## Aufgaben
1/ Entlang welchem Rohr hat Tempest laut dem Forumsauszug über das Force die Leitung der hinteren Bremsen geführt?
2/ Übersetze den Satz „Einzig die Lackqualität ist recht niedrig.“ aus dem Forumsauszug über das Force ins Englische.
3/ Schreibe den Forumsauszug über das Force im Anschluss an seinen letzten Beitrag weiter.

Deinen Runden Bday kannst Du gern in Lengries feiern. Wo sollte das besser gehen als bei den verrückten GT'lern.


----------



## TigersClaw (15. Mai 2014)

Ich durfte es ja schon streicheln. Es ist sehr genial geworden. Man beachte vor allem die Detaillösungen: Tempest hat die Leitung der hinteren Bremsen nicht wie vorgesehen am Unterrohr, sondern am Oberrohr entlang geführt. Die Reverb hat er in der Stealth-Version verbaut, die Leitung durch das eh vorhandene Loch im Sitzrohr und am Unterrohr, dort wo eigentlich die Bremsleitung sein sollte, entlang verlegt. Das ganze sieht perfekt und schön clean aus. Die 1x10 Lösung ist ebenfalls sehr clever gemacht. Im Endeffekt isses sicher das beste Force hier im Form geworden. Einzig die Lackqualität ist recht niedrig. Das Ferrari-Rot sieht aber sehr genial aus.


----------



## tempest-boy (15. Mai 2014)

@gt-heini: danke,damit wollte ich nur ausdrücken,dass ich lieber 1Jahr warte &mir kein weg zu weit für ein Gt ist,anstatt die übliche stangenware zu fahren...
Und nein die Übersetzung passt schon (bei mir!) mit 34\ 11-42 mit etwas wassersuppe in den Beinen.Habe die Übersetzung im Mittelgebirge(Thüringen &harz) &Gardasee  ausprobiert...geht bzw rollt...

## Datenblock
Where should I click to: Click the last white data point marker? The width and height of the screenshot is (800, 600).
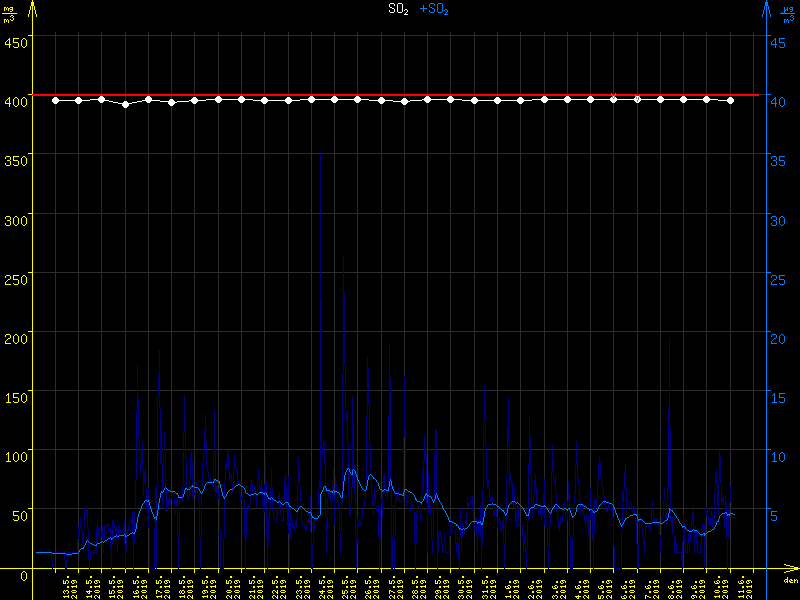[x=731, y=100]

## Lösungen
1/ Entlang dem Oberrohr statt, wie vorgesehen, am Unterrohr.

2/ Only the paint quality is rather low.

3/
Werde mit der Arbeit & CAD2 nochmal lengries beratschlagen,bock haben wir ja schon...

@tiger: danke danke...werde ja schon so rot wie mein Force...
Und nochmals danke für die Hilfe bei den lagern,hält bestens...


----------



## Cad2 (16. Mai 2014)

is ganz ok geworden der rote blitz  stealth sieht cool aus. 1x10 werde ich demnächst mal testen... aber so ein gelbes force sieht schon noch geiler aus


----------



## MTB-News.de




----------



## MoeOdenwald (16. Mai 2014)

Mal meine klassische "Familienkutsche" -> GT Karakoram K2 (1989?)
Sohnemann hatte an seiner Kutsche Prämiere.... der erste Platten...


----------



## Leuchtentrager (18. Mai 2014)

TigersClaw schrieb:


> ... Einzig die Lackqualität ist recht niedrig. ...


Mir scheinen das eher Kompessionsartefakte zu sein.


----------



## TigersClaw (18. Mai 2014)

Wie meinst Du das? Meine Augen erzeugen keine Kompressionsartefakte ;-)


----------



## spaceduck (20. Mai 2014)

Hier mal mein RTS-1 von 1993! OK, im Endeffekt ist nur noch der Rahmen Original, aber ist ja klar das die Komponenten nicht ewig halten. Original war ne LX Gruppe verbaut und ne MAG 21 mit gigantischen 45mm Federweg, ja das waren noch Zeiten... Die HS-33 habe ich 1994 angebaut. Das Bike war mir 21 Jahre lang treu und ich würde es nie weggeben. Es bekommt einen Ehrenplatz in der Garage. 
Aber nach 21 Jahren wollte ich mal was neues, ein Force 1.0. - Ich hab's nicht bereut.


----------



## AddiP (23. Mai 2014)

Ich bin auch unter die GT Fahrer gegangen...


----------



## zero-bond (24. Mai 2014)

So hab meinen Rahmen getauscht, so wird aus einem 2013er Furt 1.0 ein 2014er World Cup.

Festhalten kann man, dass die Qualität des Rahmens deutlich besser ist. Insbesondere die Schweißnähte, auch die Rohre des Rahmens sehen wesentlich besser aus. Mal gespannt auf die erste Ausfahrt heute.


----------



## GT-Sassy (24. Mai 2014)

Mal ein "richtiges" GT (aus Stahl):


----------



## tvärsÖverFälten (26. Mai 2014)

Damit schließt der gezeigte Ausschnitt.